Even the idea of mere insect evolution is inconsistent. Evolutionists are perplexed as to how evolution could have produced such huge morphological variation among insects, especially considering how highly conserved Hox gene expression is within this lineage.3 The Scriptures plainly describe that all creeping things, which includes insects, were created complete on the same 6th Day of Creation to multiply after their own kind.

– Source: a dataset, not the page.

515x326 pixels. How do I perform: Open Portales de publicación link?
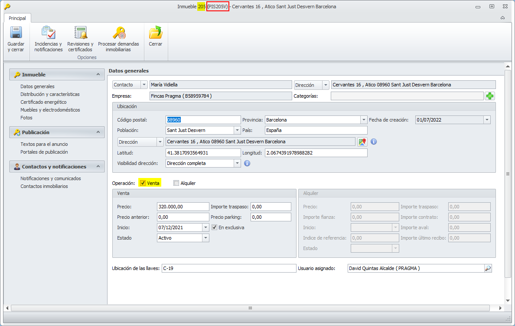[x=44, y=152]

Evolutionary dogma interprets similarity as phylogeny. The genome of the fruit fly Drosophila has recently been sequenced.6 With the elucidation of the complete DNA sequence of more insects in the future, the lack of phylogeny will become clearly evident, as has been recently documented among microorganisms.7,8 This will result in the further collapse of the ailing evolutionary ‘tree of life’, as insects believed to be lower or higher in the tree are seen not to be connected by consistent lines of descent. One wonders whether multiple origins of insects (‘Creationist orchard’ again) will also be proposed as this unfolds.8

References

  1. Alberts, B., Bray, D., Lewis, J., Raff, M., Roberts, K. and Watson, J. Molecular Biology of the Cell, Third Ed., Garland Publishing Inc., New York, p. 1106, 1994.
  2. Zimmer, C., Hidden Unity, Discover Magazine 19(1), 1998. <http://www.discover. com/cover_story/9801-3.html>.

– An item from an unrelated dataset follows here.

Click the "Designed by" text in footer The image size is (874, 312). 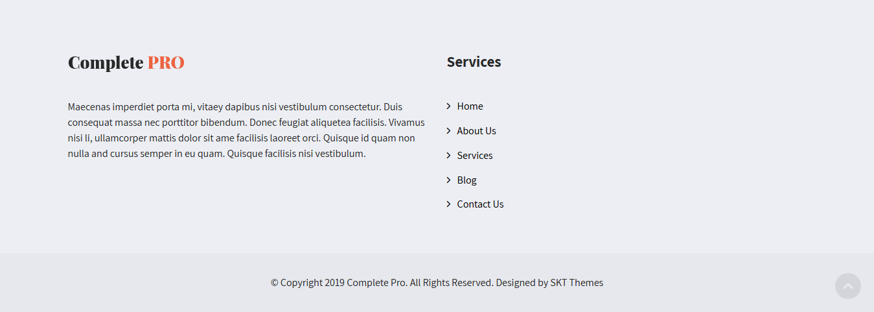[522, 283]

  3. Lewis, D.L., DeCamillis, M. and Bennett, R., Distinct roles of the homeotic genes Ubx and abd-A in beetle embryonic abdominal appendage development, Proc. Nat. Acad. Sci. USA 97(9):4504–4509, 2000.
  4. Hecht, J., The magic number, New Scientist 166(2237):20, 2000.

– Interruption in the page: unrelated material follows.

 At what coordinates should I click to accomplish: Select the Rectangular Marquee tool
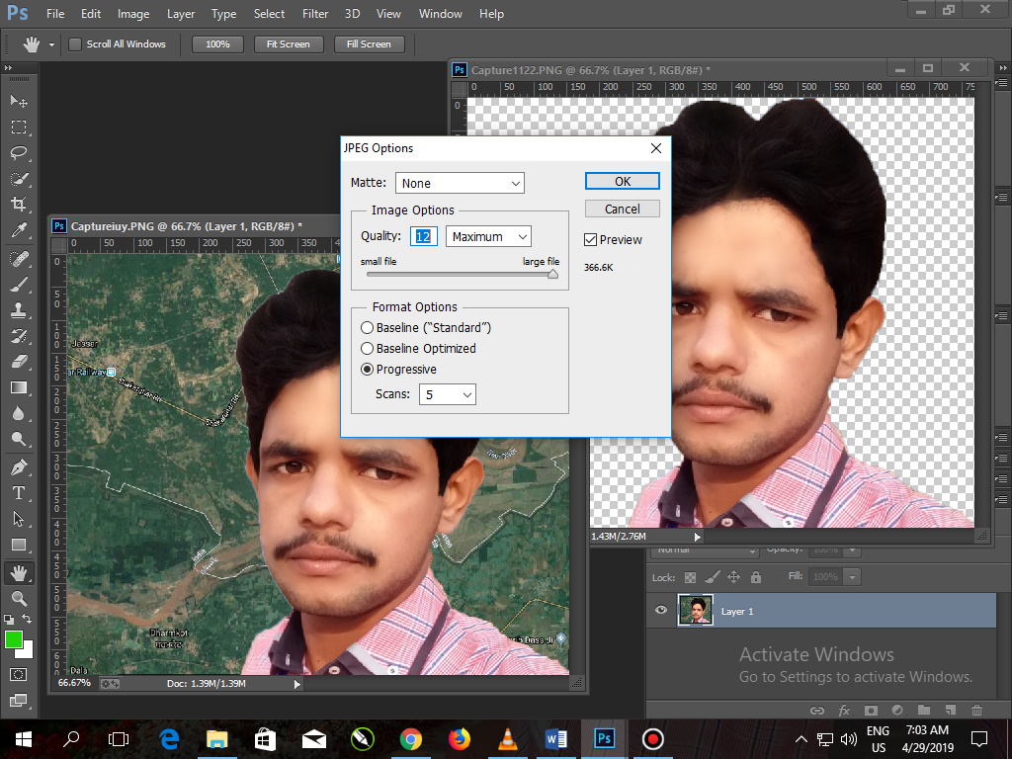19,127
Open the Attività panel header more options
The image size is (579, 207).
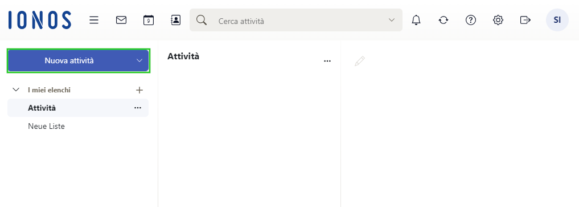click(x=327, y=61)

  5. Shubin, N., Tabin, C. and Carroll, S., Fossils, genes and the evolution of animal limbs, Nature 388:639–648, 1997.
  6. Adams, M.D. et al., The genome sequence of Drosophila melanogaster, Science 287(5461):2185–2195, 2000.
  7. Jerlström, P., Shaky tree of life, CEN Tech. J. 13(1):10–11, 1999.
  8. Jerlström, P., Is the evolutionary tree turning into a creationist orchard? CEN Tech. J. 14(2):11–13, 2000.
  9. Flour Beetle, Merit Students Encyclopedia, Cayne, B.S.(Ed.), Crowell-Collier Educational Corporation, USA, 7:160, 1968.